A partir de ahí, surgen situaciones de agorafobia en las que la persona empieza a aislarse, a mutilar su vida. El paciente no afronta, evita, elude.
Las respuestas de evitación constituyen el manjar más selecto para el monstruo llamado «ansiedad». Cada vez que alguien deja de asistir a un teatro, a un cine, a un congreso, a un examen, a una charla, a un avión, a un autobús o metro, el monstruo se relame, eructa satisfecho: se ha dado un atracón de miedo.
La agorafobia es la situación en la que la persona piensa, siente que no va a poder escapar. Da igual estar en un sitio cerrado, abierto, conocido o desconocido. El sujeto lo vive como si el lugar le dominara a él, le atrapara, le mantuviera sentado a la silla, atado a la butaca del teatro, pegado al respaldo de la silla, con los pies clavados en el suelo de un parque o un concierto al aire libre. La agorafobia es como una camisa de fuerza en el interior, blanca, fuertemente ceñida, no permite moverse. La persona piensa «no puedo escapar, no puedo salir, los demás van a verme fatal, se van a dar cuenta de la situación…» Y otra vez aparecen los sudores, las palpitaciones. El coro de la sinrazón comienza de nuevo su cántico.
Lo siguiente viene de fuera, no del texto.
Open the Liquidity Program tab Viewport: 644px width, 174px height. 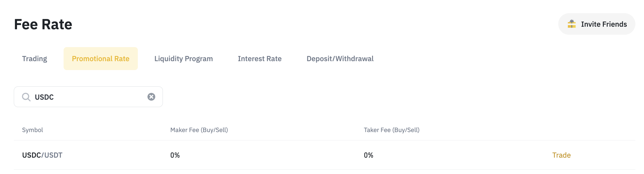(x=184, y=59)
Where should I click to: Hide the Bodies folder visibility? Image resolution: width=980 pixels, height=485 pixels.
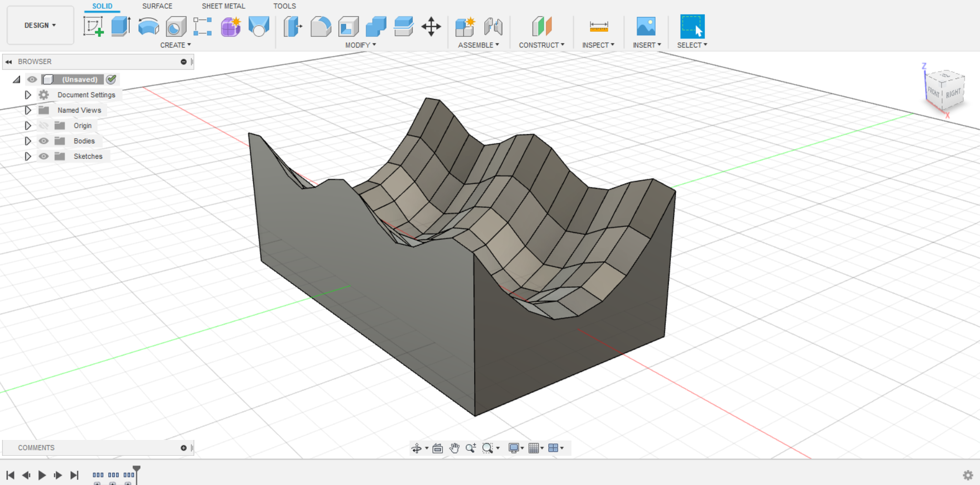coord(44,141)
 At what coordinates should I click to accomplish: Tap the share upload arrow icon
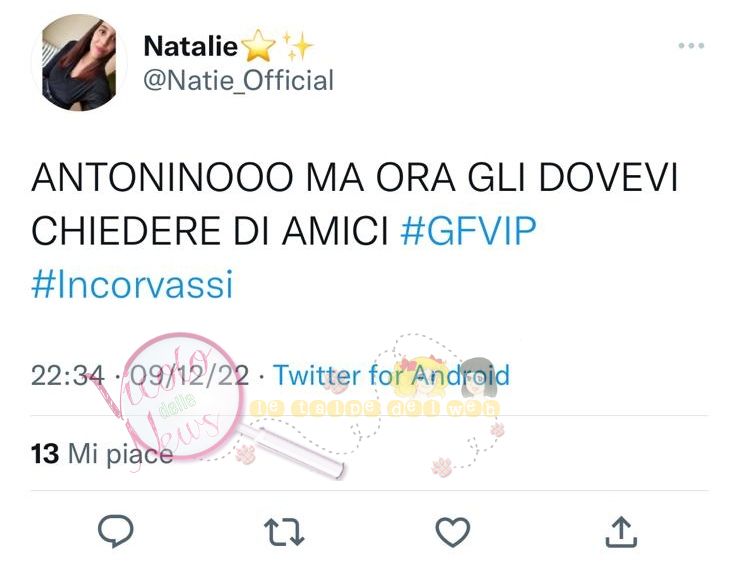pos(621,531)
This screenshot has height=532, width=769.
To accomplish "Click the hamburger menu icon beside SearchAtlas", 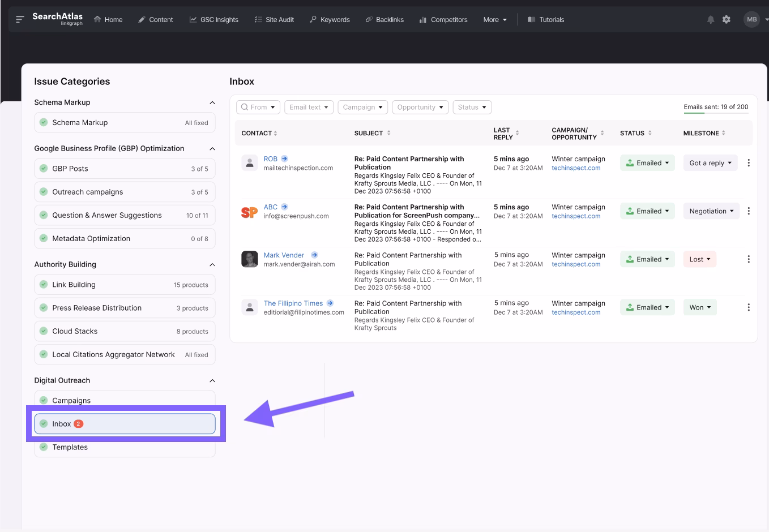I will [x=20, y=20].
El ataque de pánico y la agorafobia es uno de los males de nuestro siglo. El atareado ser humano de nuestro tiempo va hipotecando su salud sin darse cuenta. No hay momento para la calma, para el paseo, la tertulia.
Al final, se busca la solución en la química. Pero la química no cura. La química marea, distorsiona, no activa la voluntad de cambio, no identifica el problema, simplemente suma, genera otro problema. Los tratamientos se prolongan. Los pacientes se hacen tolerantes y necesitan mayores dosis de fármaco o fármacos distintos que actúen sobre otros neurotransmisores.
¿Podemos curar al paciente con agorafobia y con ataque de pánico? Si. Claro. Para empezar con algunas recomendaciones muy básicas: Psicoterapia y movimiento. La psicoterapia ayuda a modificar los patrones de pensamiento erróneos y el movimiento ayuda a generar endorfinas. Cuando el paciente se mece en esta cuna puede que tarde más en calmarse, puede que necesite más tiempo, puede que sea más difícil o más duro, pero al final conseguirá relajarse, no adormilarse.